THE PROBLEM
Could you render the listing, beginning at the line that has "Task: Expand the Windows folder in the tree" and stopping at its end, as a Markdown table with the columns Row and Line, skipping blank lines and leaving out the pictures?

EXERCISE MATERIAL
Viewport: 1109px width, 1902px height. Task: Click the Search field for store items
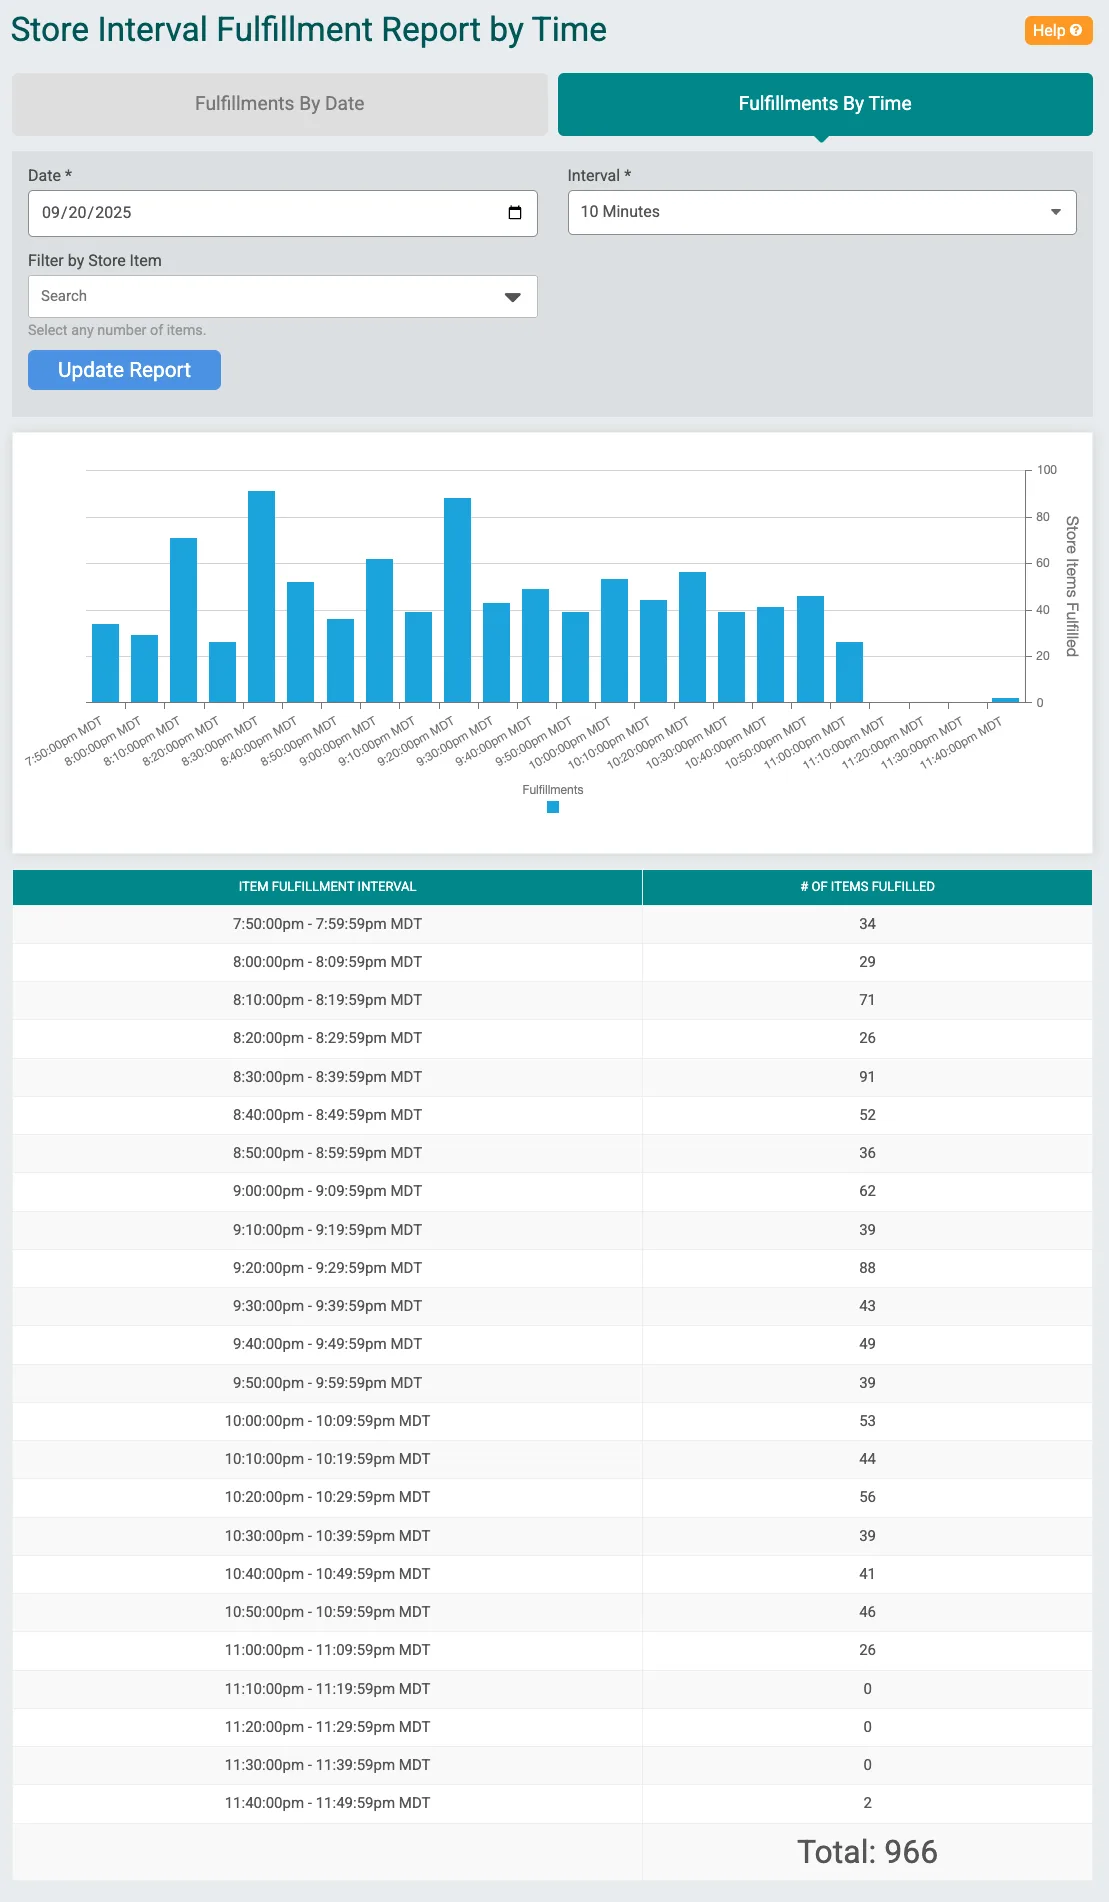(x=260, y=297)
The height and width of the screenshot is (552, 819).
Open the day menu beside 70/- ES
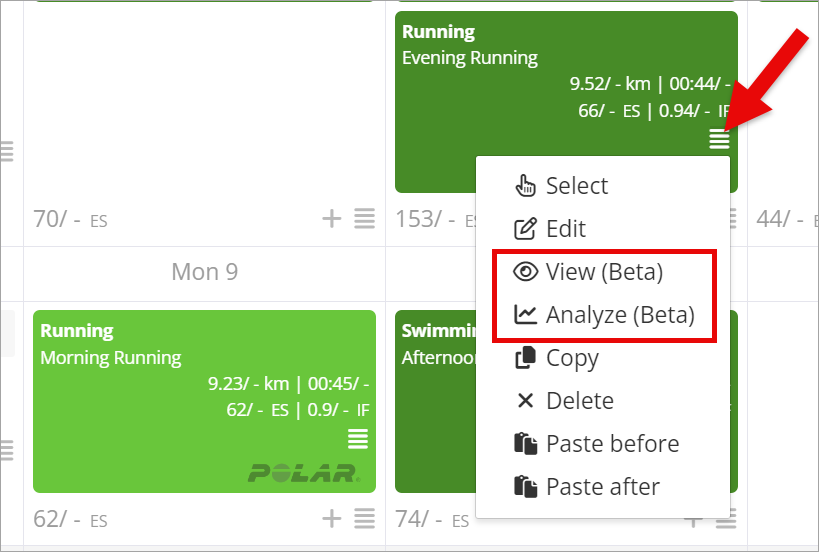(x=364, y=218)
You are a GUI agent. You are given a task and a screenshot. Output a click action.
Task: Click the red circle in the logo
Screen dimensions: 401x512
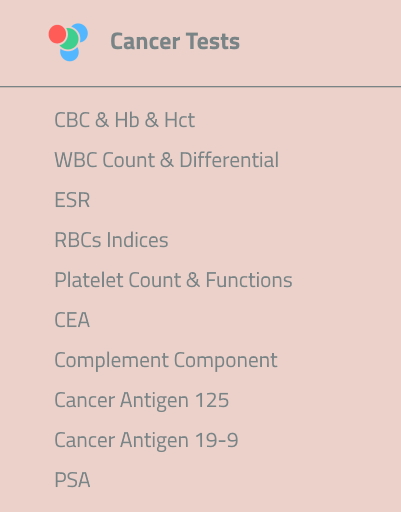pyautogui.click(x=57, y=34)
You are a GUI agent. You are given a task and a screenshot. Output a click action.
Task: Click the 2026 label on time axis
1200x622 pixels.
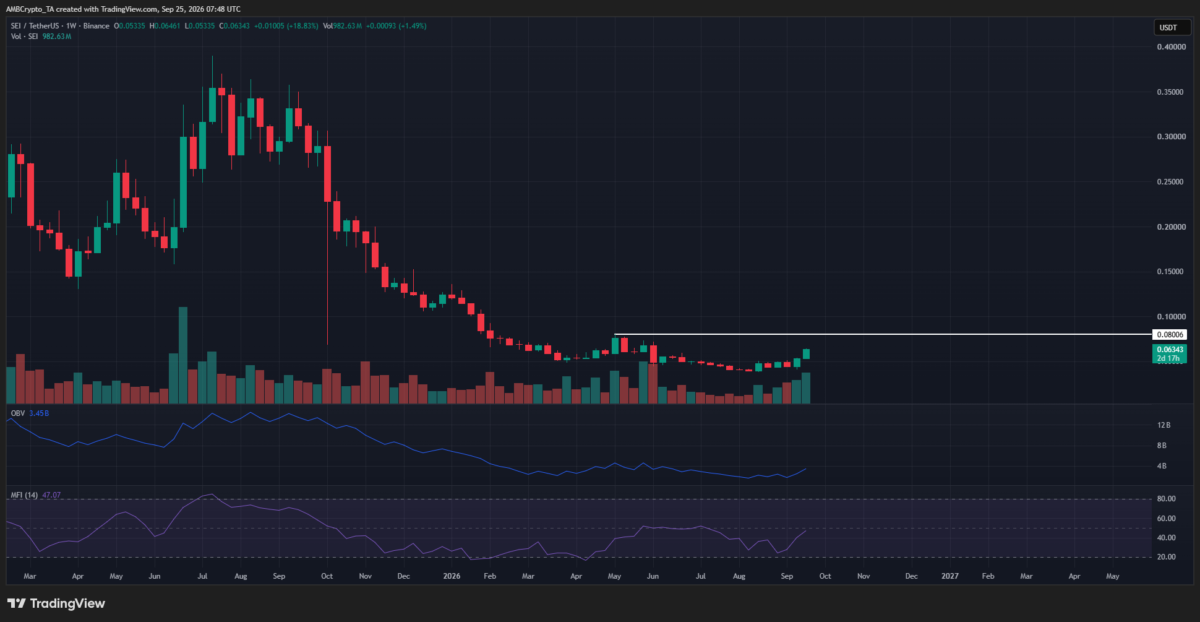pyautogui.click(x=451, y=577)
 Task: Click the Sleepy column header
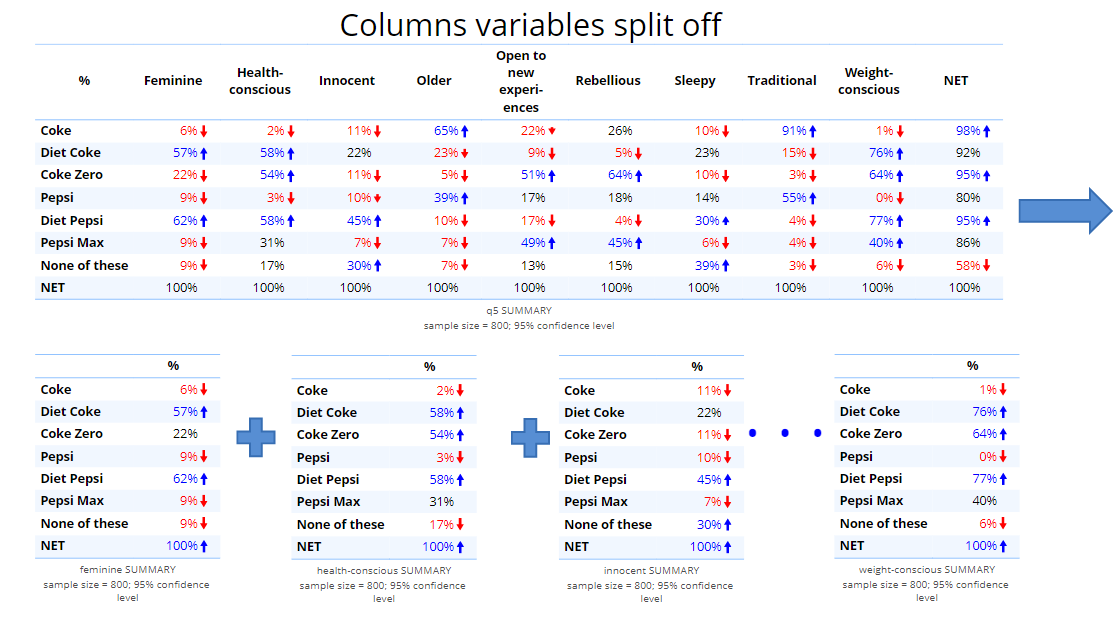(x=695, y=81)
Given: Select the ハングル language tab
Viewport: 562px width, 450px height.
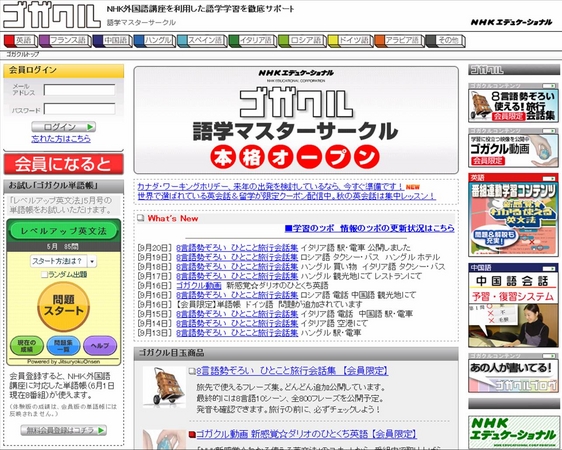Looking at the screenshot, I should (x=155, y=41).
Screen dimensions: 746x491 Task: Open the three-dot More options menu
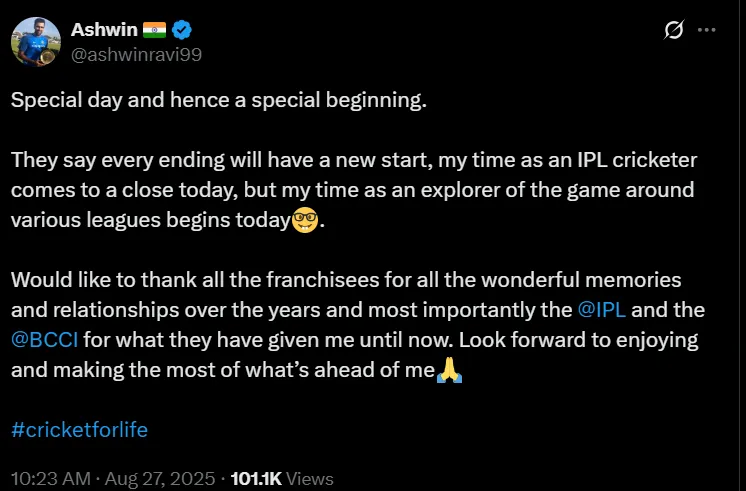tap(706, 30)
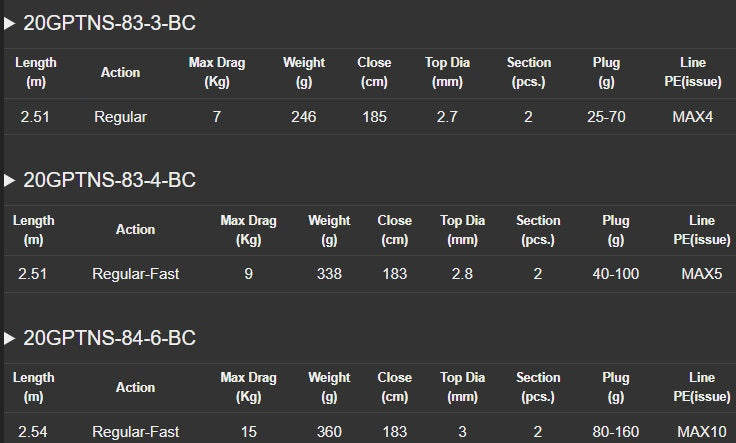Select the Length (m) header in first table

tap(36, 72)
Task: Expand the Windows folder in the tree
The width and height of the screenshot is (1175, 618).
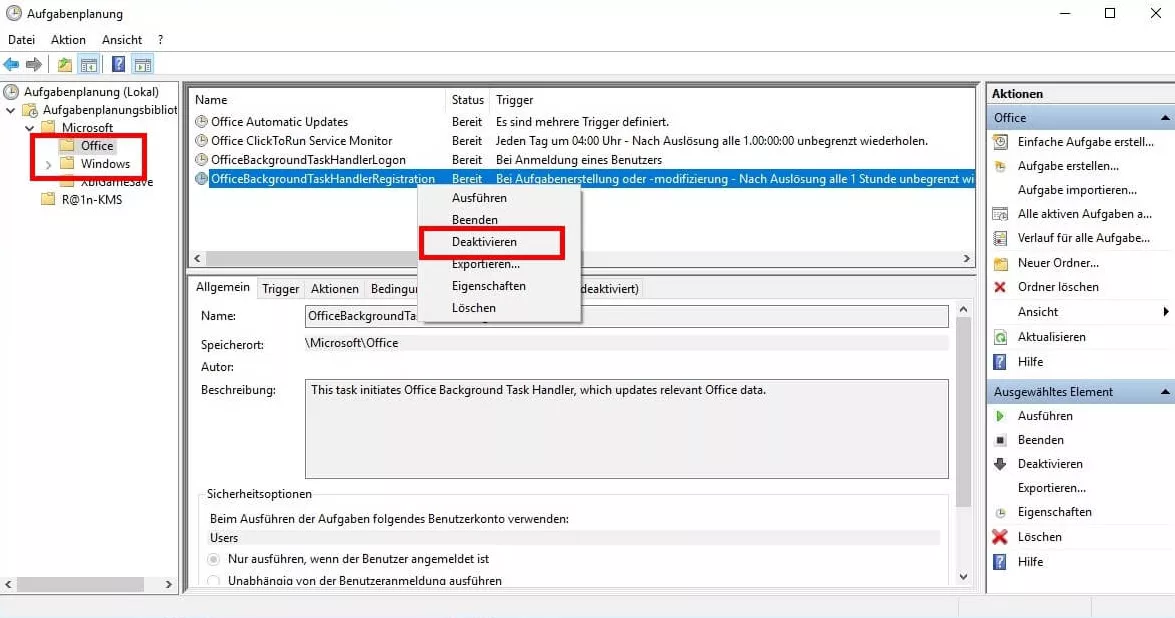Action: coord(48,164)
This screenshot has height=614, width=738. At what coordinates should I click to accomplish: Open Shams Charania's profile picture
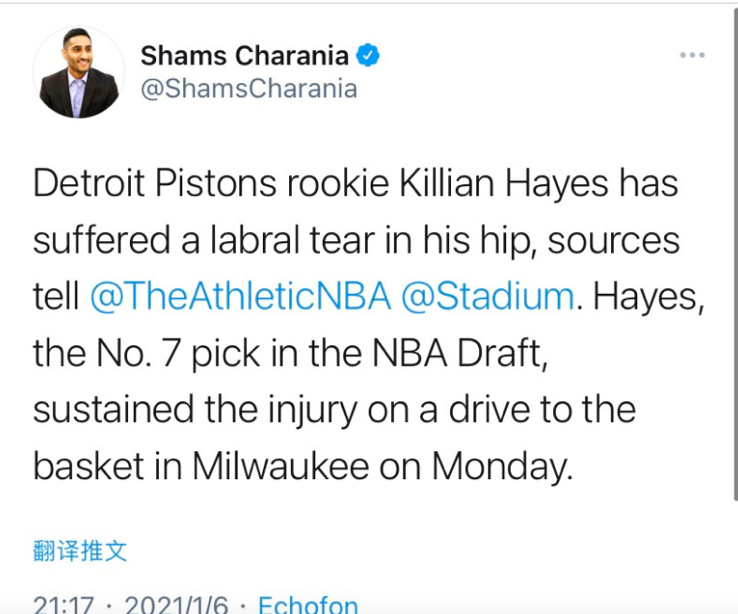click(x=79, y=72)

RESULT FOR THIS EXERCISE
| Row | Line |
|---|---|
| 1 | Task: Expand the Windows folder in the tree |
| 2 | The width and height of the screenshot is (1175, 618). |
| 3 | Action: coord(48,164) |
| 4 | This screenshot has height=614, width=738. At what coordinates should I click to accomplish: Open Shams Charania's profile picture |
| 5 | click(x=79, y=72) |